10 Steps of Research

10.1 The Nine-Step Research Process

The research process is a logically sequenced but iterative workflow. The classical sequence has nine steps; failure to complete any step properly weakens every subsequent step. Most-repeated PYQ patterns: (a) sequence ordering — arrange the given steps in correct order, (b) first step / last step identification, and (c) matching activities (literature review, hypothesis, sampling) to their step.

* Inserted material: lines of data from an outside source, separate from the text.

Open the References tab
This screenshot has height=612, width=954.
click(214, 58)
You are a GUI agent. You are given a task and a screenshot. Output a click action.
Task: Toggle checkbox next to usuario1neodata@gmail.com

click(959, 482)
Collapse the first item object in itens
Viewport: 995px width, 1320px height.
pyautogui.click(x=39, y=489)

Nine Steps of the Research Process

Identification of the research problem
Review of related literature
Formulation of objectives and hypotheses
Research design
Sampling — defining population, selecting sample
Data collection
Data analysis
Interpretation and conclusion
Reporting and publication

flowchart TB
  S1[1 Problem<br/>Identification] --> S2[2 Literature<br/>Review]
  S2 --> S3[3 Objectives &<br/>Hypotheses]
  S3 --> S4[4 Research<br/>Design]
  S4 --> S5[5 Sampling]
  S5 --> S6[6 Data<br/>Collection]
  S6 --> S7[7 Data<br/>Analysis]
  S7 --> S8[8 Interpretation<br/>& Conclusion]
  S8 --> S9[9 Reporting &<br/>Publication]
  S9 -. feedback .-> S1
    classDef default fill:#003366,color:#ffffff,stroke:#ffcc00,stroke-width:3px,rx:10px,ry:10px;

10.2 Step 1 — Identification of the Research Problem

10.2.1 What a Research Problem Is

A research problem is a clearly-stated, unresolved question worth investigating. It is the first and most consequential step — a poorly defined problem cannot be rescued by a strong design later.

10.2.2 Sources of Research Problems

Where Research Problems Come From

Theory — gaps, contradictions, untested implications.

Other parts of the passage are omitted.